One spring afternoon, Sylah's family, including her 6-months-pregnant mother, climbed onto her father's motorcycle taxi to go to an afternoon picnic. As they turned onto a busy street, two buses barreled toward them. Allan avoided a collision but crashed into a deep ditch on the side of the road. Although Sylah and her brother were unhurt, her father's foot was shattered. And a few days later her mother miscarried.
"Because of my crushed foot I cannot find work," says Allan, whose foot never properly healed. No longer able to drive his taxi, he could only find sporadic work. In a year, he brought home just U.S.$3.50. His wife began working at the market. On a good week, she would make just U.S.$7.
The Hands of Christ
Through the tragedy, the Kairos Child Development Center continued to minister to Sylah and her family. When her father developed gangrene in his foot, Compassion helped to pay for his medical care through the ministry's Complementary Interventions program.
Workers often visited the home, bringing food for the desperate family. And through it all, Sylah's sponsorship ensured that she never had to drop out of school.

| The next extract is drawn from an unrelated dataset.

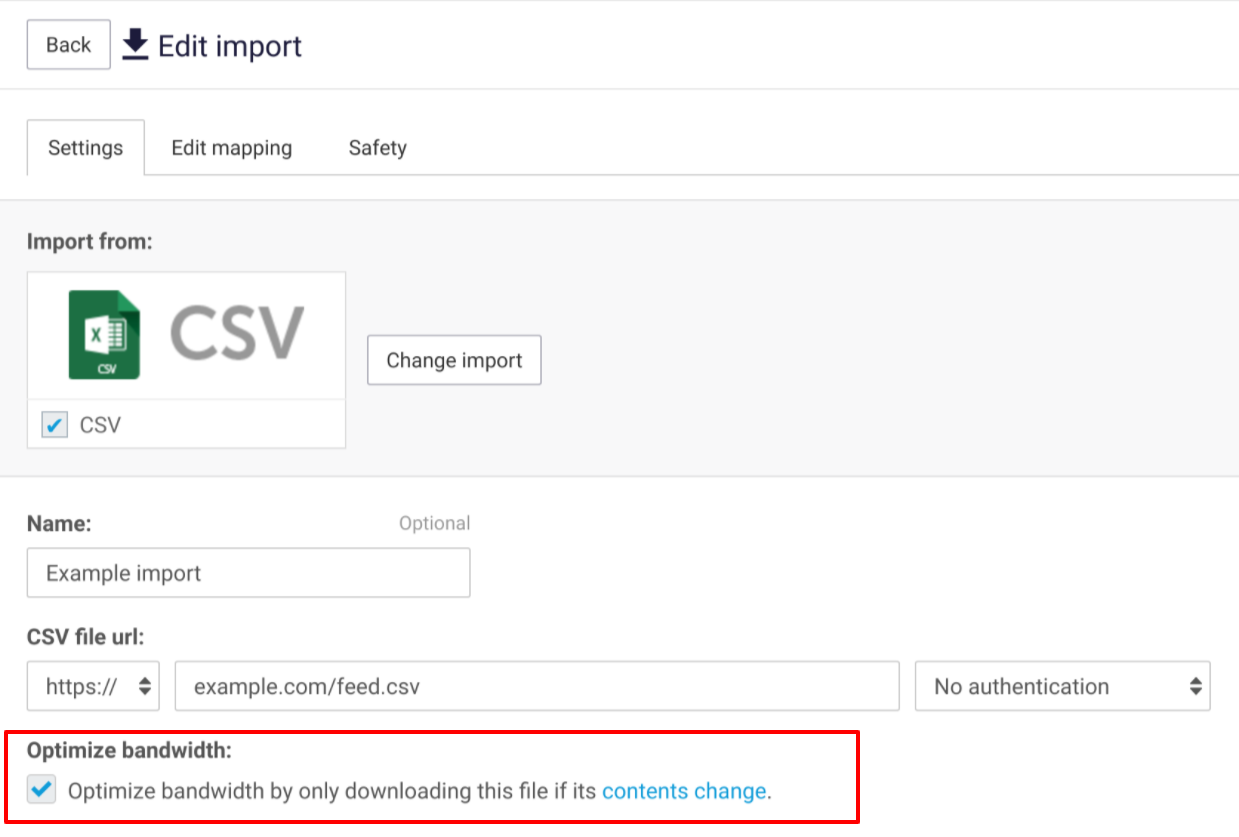1239x837 pixels.
Task: Switch to the Edit mapping tab
Action: 232,148
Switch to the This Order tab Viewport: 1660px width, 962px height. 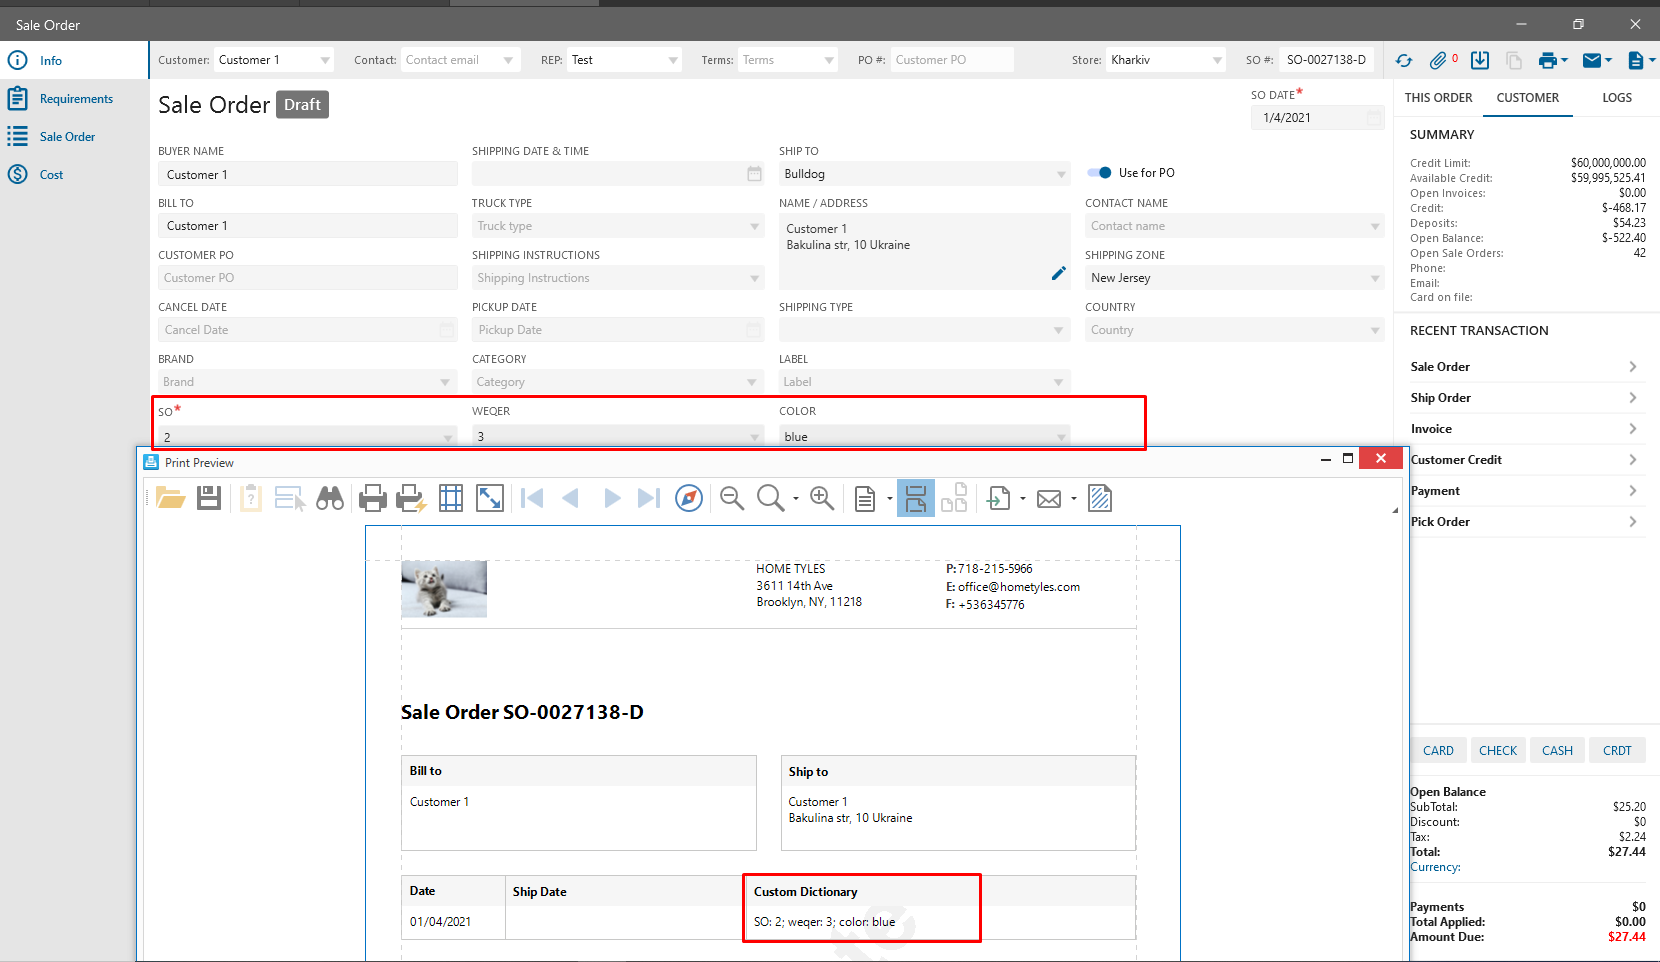(x=1438, y=98)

Like Job, Allan and his family found healing through tragedy. Sylah is now enrolled in Compassion's Leadership Development Program and attends a local college to study education. She visits her father often and is encouraged by his continued healing. He now works a few days each week as an electrician's assistant.
"Just like Job, we lost everything," says Allan. "But God is very loving and faithful. God's greatest gift to our family is for Sylah to be in Compassion. She has taught all of us to have faith in God."